┌─ SUPPLIED MATERIAL
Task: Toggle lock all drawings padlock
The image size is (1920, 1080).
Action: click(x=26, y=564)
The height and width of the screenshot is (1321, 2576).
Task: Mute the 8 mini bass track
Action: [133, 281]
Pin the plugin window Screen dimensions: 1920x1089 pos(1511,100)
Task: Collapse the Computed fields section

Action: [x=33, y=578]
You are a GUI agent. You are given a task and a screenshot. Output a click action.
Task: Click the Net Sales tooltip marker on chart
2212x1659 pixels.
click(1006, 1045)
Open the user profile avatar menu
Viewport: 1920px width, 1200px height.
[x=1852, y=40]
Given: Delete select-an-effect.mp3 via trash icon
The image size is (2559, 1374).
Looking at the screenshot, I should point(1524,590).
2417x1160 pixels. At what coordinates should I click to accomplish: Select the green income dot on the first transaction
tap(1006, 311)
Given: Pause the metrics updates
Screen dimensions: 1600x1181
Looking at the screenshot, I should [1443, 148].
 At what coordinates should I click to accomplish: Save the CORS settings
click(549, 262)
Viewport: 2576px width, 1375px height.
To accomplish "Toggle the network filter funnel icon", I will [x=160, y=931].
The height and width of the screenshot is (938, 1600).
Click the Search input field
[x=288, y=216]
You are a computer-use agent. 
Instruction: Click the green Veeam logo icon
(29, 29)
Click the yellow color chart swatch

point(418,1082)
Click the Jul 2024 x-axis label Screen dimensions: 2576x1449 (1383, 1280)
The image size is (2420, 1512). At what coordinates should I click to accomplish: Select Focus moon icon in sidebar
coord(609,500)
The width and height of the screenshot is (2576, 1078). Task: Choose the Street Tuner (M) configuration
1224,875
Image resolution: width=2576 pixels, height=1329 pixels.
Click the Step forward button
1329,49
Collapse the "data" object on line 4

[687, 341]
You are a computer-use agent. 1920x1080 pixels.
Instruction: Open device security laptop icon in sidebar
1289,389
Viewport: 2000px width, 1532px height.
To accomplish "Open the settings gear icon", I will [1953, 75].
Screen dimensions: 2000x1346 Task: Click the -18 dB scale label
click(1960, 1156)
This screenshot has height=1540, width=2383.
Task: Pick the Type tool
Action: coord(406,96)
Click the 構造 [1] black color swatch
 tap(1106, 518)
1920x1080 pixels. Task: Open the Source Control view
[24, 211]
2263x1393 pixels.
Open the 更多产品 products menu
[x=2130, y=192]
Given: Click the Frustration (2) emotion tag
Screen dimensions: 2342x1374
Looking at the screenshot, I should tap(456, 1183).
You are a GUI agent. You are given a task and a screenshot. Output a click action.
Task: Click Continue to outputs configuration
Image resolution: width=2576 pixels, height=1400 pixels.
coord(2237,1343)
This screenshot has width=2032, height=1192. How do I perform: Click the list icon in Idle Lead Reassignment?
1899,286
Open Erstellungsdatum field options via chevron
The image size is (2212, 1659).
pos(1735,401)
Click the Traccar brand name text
└─
EXERCISE AIM: Find the line with "The height and width of the screenshot is (938, 1600)." in the entries above. Retype it and each line after it, exactly, through the line with "Click the Jul", and stop there.

EXERCISE RESPONSE:
The height and width of the screenshot is (938, 1600).
Click the Search input field
[x=288, y=216]
You are a computer-use agent. 
Instruction: Click the green Veeam logo icon
(29, 29)
Click the yellow color chart swatch

point(418,1082)
Click the Jul 2024 x-axis label Screen dimensions: 2576x1449 (1383, 1280)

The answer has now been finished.